ACTION ITEM
Using the data beneath, show every line that includes the word "magnifier".

Items from a data source

::::::

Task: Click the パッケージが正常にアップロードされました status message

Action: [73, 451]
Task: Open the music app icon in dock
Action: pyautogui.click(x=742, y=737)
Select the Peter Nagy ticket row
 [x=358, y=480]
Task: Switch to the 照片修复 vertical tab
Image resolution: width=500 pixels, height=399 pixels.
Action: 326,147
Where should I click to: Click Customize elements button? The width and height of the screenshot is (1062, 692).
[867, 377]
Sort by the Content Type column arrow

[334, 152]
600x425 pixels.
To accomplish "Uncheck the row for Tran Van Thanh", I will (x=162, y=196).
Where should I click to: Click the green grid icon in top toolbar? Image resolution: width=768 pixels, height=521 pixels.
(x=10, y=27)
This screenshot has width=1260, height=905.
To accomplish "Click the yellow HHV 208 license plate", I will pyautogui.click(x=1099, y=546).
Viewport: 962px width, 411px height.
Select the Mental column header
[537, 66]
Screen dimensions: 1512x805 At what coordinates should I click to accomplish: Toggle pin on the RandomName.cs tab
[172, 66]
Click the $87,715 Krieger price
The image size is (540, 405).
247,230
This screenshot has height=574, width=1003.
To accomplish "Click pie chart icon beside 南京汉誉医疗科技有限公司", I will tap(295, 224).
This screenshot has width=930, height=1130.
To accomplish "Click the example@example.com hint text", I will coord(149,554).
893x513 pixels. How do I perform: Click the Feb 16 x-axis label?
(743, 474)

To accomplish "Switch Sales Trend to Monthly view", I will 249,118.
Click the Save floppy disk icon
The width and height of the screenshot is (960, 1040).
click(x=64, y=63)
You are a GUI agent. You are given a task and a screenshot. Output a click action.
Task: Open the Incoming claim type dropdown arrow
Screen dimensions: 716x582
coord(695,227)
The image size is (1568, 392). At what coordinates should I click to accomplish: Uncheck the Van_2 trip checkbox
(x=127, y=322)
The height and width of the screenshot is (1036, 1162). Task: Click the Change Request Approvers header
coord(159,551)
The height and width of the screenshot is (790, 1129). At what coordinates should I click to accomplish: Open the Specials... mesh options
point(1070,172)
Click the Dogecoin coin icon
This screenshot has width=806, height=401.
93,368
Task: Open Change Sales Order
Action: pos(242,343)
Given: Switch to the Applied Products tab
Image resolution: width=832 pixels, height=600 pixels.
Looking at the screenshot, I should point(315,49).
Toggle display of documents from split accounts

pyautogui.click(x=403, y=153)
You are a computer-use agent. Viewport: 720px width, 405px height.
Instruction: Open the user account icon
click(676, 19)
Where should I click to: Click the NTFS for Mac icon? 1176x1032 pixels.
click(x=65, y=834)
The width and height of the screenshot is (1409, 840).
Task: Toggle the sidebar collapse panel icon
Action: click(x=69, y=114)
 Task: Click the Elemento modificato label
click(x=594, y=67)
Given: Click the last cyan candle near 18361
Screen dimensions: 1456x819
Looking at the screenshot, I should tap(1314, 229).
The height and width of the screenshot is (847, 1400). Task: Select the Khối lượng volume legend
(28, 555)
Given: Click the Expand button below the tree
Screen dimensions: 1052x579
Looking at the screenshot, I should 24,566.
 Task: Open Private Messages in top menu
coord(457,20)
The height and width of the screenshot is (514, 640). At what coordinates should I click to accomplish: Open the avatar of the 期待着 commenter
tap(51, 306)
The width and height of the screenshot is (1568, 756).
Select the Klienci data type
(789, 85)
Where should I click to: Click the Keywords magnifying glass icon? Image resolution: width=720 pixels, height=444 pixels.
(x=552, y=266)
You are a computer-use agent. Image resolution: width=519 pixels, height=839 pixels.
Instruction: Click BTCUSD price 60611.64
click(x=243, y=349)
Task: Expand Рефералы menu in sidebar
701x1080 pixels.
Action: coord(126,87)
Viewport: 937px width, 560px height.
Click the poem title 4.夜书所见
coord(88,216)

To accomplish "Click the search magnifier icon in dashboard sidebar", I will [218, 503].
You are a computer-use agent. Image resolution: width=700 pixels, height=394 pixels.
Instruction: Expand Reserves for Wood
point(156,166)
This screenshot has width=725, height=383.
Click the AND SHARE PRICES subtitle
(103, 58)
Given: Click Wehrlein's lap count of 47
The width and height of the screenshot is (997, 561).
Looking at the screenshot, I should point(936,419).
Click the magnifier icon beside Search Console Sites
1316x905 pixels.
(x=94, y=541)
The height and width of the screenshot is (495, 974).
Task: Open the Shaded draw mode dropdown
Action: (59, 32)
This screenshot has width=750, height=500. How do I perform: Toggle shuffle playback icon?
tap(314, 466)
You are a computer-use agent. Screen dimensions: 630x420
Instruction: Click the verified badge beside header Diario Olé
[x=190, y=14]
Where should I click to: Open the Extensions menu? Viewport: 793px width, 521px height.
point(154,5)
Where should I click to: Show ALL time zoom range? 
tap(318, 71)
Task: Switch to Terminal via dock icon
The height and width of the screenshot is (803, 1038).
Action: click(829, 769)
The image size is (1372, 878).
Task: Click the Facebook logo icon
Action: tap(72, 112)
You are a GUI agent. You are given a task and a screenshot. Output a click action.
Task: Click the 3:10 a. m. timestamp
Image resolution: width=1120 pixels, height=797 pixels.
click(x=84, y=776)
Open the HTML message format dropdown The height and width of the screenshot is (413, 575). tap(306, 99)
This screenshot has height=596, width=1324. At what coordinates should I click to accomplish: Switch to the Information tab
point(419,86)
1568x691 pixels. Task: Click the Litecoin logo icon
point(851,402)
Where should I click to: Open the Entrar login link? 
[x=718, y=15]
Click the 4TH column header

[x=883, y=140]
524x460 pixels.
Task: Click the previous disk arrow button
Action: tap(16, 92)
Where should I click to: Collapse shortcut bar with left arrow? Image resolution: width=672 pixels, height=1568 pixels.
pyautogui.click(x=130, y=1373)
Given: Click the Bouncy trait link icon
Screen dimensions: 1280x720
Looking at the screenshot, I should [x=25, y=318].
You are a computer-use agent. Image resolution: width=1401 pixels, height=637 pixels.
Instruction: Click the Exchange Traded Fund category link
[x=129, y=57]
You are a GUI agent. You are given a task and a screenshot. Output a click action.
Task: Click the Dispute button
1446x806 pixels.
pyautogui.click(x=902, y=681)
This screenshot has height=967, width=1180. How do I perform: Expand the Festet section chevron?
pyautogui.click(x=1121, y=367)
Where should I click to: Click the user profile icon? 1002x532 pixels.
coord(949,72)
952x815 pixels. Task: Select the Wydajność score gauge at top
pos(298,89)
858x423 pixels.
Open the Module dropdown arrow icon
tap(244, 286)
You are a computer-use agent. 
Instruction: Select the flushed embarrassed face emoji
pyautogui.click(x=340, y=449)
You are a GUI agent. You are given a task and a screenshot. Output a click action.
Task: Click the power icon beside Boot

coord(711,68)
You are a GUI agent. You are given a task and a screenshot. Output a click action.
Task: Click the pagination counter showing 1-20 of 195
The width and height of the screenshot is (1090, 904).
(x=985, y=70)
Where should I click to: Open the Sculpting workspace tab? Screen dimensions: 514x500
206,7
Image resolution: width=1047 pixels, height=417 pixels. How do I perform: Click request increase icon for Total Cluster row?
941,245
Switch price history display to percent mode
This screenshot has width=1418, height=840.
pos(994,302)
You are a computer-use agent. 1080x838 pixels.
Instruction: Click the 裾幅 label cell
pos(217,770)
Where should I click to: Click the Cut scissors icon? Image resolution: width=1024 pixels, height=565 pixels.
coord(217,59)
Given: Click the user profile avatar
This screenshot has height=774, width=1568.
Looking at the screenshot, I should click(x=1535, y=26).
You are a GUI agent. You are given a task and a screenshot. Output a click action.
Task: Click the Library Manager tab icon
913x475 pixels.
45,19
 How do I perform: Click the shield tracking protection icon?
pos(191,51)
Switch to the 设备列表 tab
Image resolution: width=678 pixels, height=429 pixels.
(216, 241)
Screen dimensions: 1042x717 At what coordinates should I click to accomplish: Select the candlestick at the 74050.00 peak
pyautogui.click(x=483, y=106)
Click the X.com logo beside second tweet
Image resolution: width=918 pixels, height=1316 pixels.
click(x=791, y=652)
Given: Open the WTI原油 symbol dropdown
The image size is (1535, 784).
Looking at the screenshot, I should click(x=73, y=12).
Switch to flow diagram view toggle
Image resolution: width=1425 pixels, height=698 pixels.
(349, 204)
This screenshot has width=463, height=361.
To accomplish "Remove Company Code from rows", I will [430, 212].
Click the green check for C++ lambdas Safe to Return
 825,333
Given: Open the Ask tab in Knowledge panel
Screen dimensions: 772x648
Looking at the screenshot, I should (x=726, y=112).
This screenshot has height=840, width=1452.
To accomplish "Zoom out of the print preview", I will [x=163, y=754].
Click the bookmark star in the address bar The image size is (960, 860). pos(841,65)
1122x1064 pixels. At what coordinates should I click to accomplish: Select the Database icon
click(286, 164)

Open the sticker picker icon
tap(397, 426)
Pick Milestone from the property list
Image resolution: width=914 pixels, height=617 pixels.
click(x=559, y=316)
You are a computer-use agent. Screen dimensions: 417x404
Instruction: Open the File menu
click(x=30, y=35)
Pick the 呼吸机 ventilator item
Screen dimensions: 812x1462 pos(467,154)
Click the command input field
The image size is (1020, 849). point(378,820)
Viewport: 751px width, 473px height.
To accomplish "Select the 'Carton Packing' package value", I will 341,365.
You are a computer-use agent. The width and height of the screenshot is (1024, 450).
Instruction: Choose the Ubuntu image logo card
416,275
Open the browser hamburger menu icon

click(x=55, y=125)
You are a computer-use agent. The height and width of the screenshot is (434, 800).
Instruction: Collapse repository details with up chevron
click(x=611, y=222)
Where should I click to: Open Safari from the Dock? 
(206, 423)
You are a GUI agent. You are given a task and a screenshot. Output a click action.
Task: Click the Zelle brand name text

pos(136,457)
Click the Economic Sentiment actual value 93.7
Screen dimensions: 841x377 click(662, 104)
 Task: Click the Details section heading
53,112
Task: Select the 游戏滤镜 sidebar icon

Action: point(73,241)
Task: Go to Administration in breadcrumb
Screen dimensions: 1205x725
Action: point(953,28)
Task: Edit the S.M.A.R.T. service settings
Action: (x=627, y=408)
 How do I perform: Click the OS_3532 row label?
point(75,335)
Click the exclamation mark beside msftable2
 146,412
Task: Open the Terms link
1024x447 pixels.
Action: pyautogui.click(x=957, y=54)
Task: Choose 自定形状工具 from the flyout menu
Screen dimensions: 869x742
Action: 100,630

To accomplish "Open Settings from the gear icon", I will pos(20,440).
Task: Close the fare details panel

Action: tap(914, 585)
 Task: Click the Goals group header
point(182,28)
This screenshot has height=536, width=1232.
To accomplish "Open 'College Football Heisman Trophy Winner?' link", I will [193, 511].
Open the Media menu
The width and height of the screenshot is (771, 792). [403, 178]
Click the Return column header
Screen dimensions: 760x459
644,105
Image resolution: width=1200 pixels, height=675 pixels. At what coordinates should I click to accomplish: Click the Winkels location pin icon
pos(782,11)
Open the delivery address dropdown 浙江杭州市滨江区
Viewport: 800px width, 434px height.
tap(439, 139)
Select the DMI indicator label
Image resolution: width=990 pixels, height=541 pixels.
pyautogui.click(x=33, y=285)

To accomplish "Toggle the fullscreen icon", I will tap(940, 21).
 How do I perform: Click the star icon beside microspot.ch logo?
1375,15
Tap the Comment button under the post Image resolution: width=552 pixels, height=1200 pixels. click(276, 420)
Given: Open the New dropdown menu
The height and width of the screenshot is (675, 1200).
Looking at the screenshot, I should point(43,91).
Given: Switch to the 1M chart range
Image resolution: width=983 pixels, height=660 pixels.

::::::

SOLUTION BELOW
To accomplish "Click the search magnifier icon in dashboard sidebar", I will [218, 503].
Click the magnifier icon beside Search Console Sites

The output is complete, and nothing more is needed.